Document Capture Software refers to applications that provide the ability and feature set to automate the process of scanning paper documents or importing electronic documents, often for the purposes of feeding advanced document classification and data collection processes. Most scanning hardware, both scanners and copiers, provides the basic ability to scan to any number of image file formats, including: PDF, TIFF, JPG, BMP, etc. This basic functionality is augmented by document capture software, which can add efficiency and standardization to the process.
Typical features of Document Capture Software include:
- Barcode recognition
- Patch Code recognition
- Optical Character Recognition (OCR)
- Optical Mark Recognition (OMR)
- Quality Assurance
Goal for Implementation of a Document Capture Solution
The goal for implementing a document capture solution is to reduce the amount of time spent scanning, separating, enhancing, organizing, classifying, normalizing, and collecting information from document collections, and to produce metadata along with an image/PDF file, and/or OCR text. This information is then migrated to a file share, FTP site, database, Document Management or Enterprise Content Management system. These systems often provide a search function, allowing search of the assets based on the produced metadata, and then viewed using document imaging software.
Document Capture System Solutions – General
Integration with Document Management System
Main article: Enterprise content management
ECM (Enterprise Content management) and their DMS component (Document Management System) are being adopted by many organizations as a corporate document management system for all types of electronic files, e.g. MS word, PDF … However, much of the information held by organisations is on paper and this needs to be integrated within the same document repository.
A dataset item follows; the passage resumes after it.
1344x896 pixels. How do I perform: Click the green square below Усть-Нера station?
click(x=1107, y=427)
By converting paper documents into digital format through scanning, organizations convert paper into image formats such as TIF, JPG, and PDF, and also extract valuable index information or business data from the document using OCR technology. Digital documents and associated metadata can easily be stored in the ECM in a variety of formats. The most popular of these formats is PDF which not only provides an accurate representation of the document but also allows all the OCR text in the document to be stored behind the PDF image. This format is known as PDF with hidden text or text-searchable PDF. This allows users to search for documents by using keywords in the metadata fields or by searching the content of PDF files across the repository.
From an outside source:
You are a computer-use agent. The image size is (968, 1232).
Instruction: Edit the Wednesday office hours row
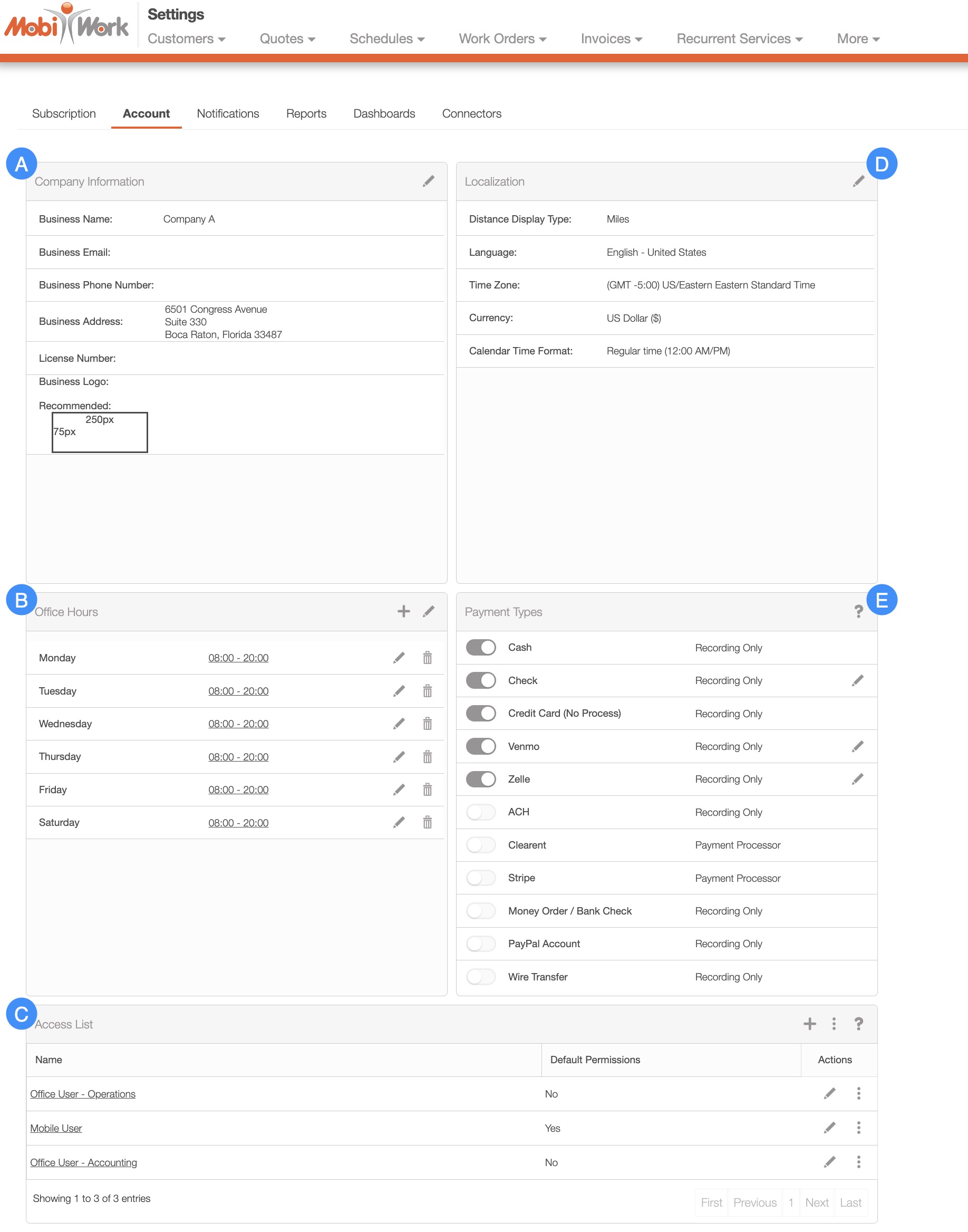[399, 724]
Advantages of scanning documents into a ECM/DMS
Information held on paper is usually just as valuable to organisations as the electronic documents that are generated internally. Often this information represents a large proportion of the day to day correspondence with suppliers and customers. Having the ability to manage and share this information internally through a document management system such as SharePoint or a CMIS-compatible repository improves collaboration between departments or employees and also eliminates the risk of losing this information through disasters such as floods or fire.
Organisations adopting an ECM/DMS often implement electronic workflow which allows the information held on paper to be included as part of an electronic business process and incorporated into a customer record file along with other associated office documents and emails. For business critical documents, such as purchase orders and supplier invoices, digitising documents helps speed up business transactions as well as reduce manual effort involved in keying data into business systems, such as CRM, ERP and Accounting. Scanned invoices can also be routed to managers for payment approval via email or an electronic workflow.
Electronic Document Capture
In the earlier implementations of Document Capture Software, the technology focused solely on the digitization and capture of information from paper documents. Document images were acquired from document scanners via TWAIN/ISIS drivers. Only image-based file formats like TIF, JPG, and BMP were typically compatible with these solutions. But in recent years, as the volume of electronically-created documents and the number of proprietary file formats continues to increase at exponential rates, the need for handling documents existing in electronic formats has grown. The relevant document capture products have adapted to function with non-image file formats with the end-goal of creating a unified processing workflow capable of handling all incoming documents
The ability to import files from a variety of sources is one example of such adaptation. Importing documents from ECM/DMS software solutions, email servers, FTP, and EDI is now as much of a requirement of document capture software as is paper capture.
The normalization of output files to text-based PDF format is now another critical factor in long-term archival of proprietary electronic file formats. Normalization expands access and usage of files to users throughout the enterprise, rather than only those that created the original electronic file.